Bethany Bell, BBC News, Vienna
Thousands of people have passed through Austria this weekend. But now the Austrian government says it is time to slowly stop the unimpeded flow of migrants and re-introduce spot checks on people entering the country.
The decision to open the borders was always meant as a short-term reaction to what Chancellor Faymann called "an emergency situation" - intended to ease the migrant crisis in Hungary.
In the long term, Austria wants European Union countries to share the burden of refugees. The migrant crisis has caused tensions between Austria and Hungary.
In an interview on Austrian television, Hungarian Prime Minister Viktor Orban called on Austria to close its borders.
The crisis took a dramatic turn on Friday night, when Hungary removed restrictions on transit and helped migrants reach the Austrian border.

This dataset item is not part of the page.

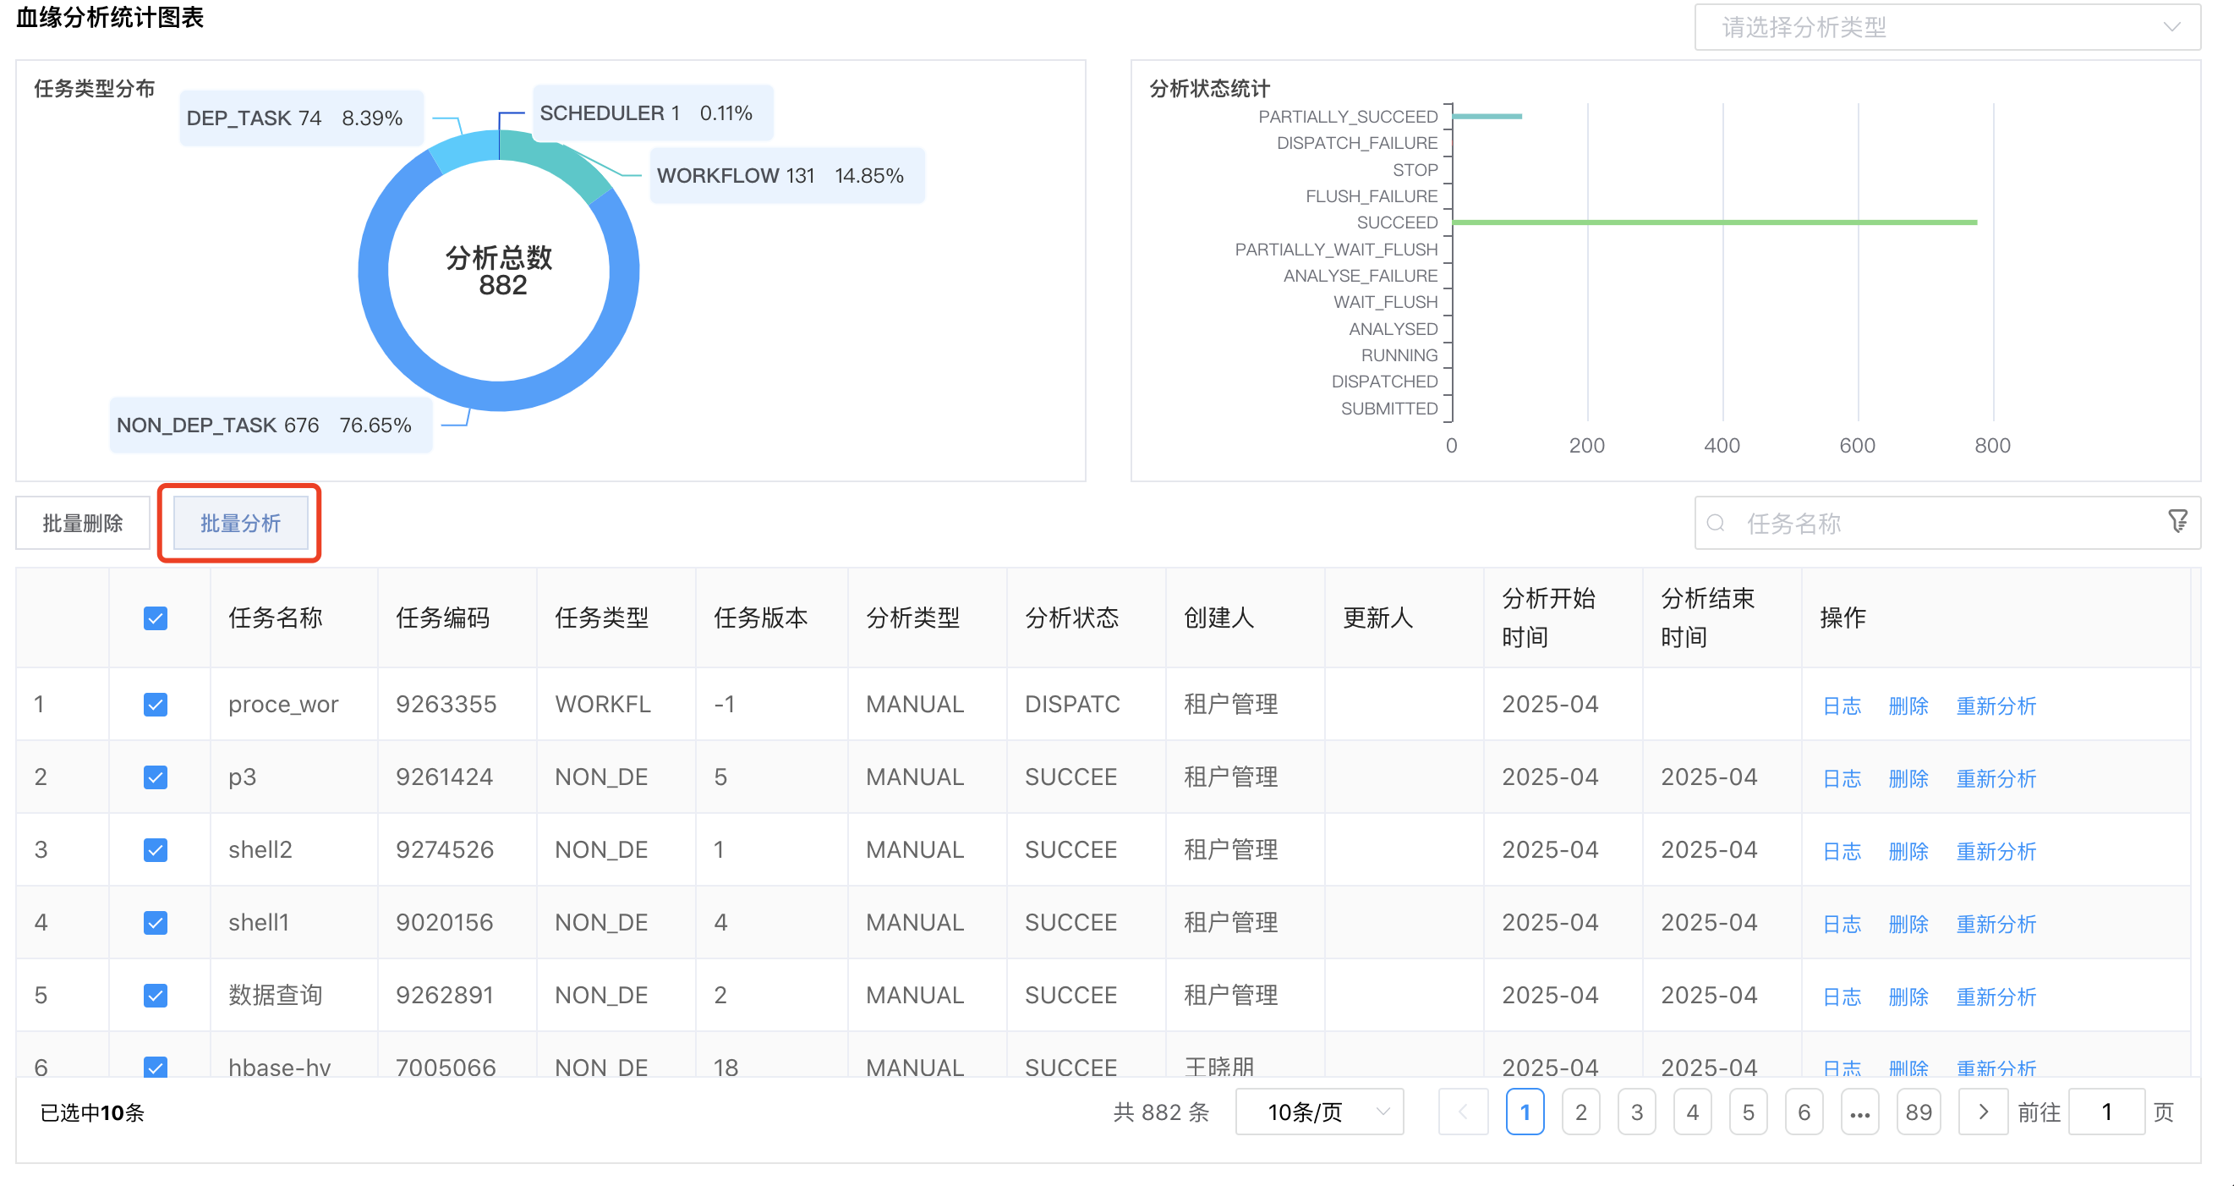Open 日志 for task shell1
The width and height of the screenshot is (2234, 1186).
pyautogui.click(x=1840, y=922)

On Saturday, up to 10,000 people travelled by bus, train and on foot to Vienna, with many continuing to Munich and other German cities.
Thousands more were allowed to travel from Hungary to Austria and Germany on Sunday.
The migrants had travelled north through the Balkans - Greece, Macedonia and Serbia - before arriving at Hungary's southern border.
Sunday saw 114 migrants, Syrians bound for Greece, rescued from a fishing boat off Cyprus.
Also on Sunday, Hungarian authorities opened a new camp for migrants reaching the southern border village of Roszke after crossing from Serbia.
Hundreds of recent arrivals were gathered there by police. The BBC's James Reynolds, at the scene, says many are getting restless as they wait to be processed.
Chancellor Merkel is due to hold talks with Serbian Prime Minister Aleksandar Vucic on Monday.
Hungary is meanwhile pressing ahead with plans to tighten border controls and could send troops to its southern frontier if parliament agrees.
A border fence is due to completed by 15 September.
Germany expects to take in 800,000 people this year. Syrians are the largest group travelling, followed by Afghans and Eritreans.
Although Germany has reaffirmed that the EU rules on processing asylum requests are still in force, last month it waived the rule for people from Syria, allowing them to register in Germany regardless of where they first entered the EU.
A note on terminology: The BBC uses the term migrant to refer to all people on the move who have yet to complete the legal process of claiming asylum. This group includes people fleeing war-torn countries such as Syria, who are likely to be granted refugee status, as well as people who are seeking jobs and better lives, who governments are likely to rule are economic migrants.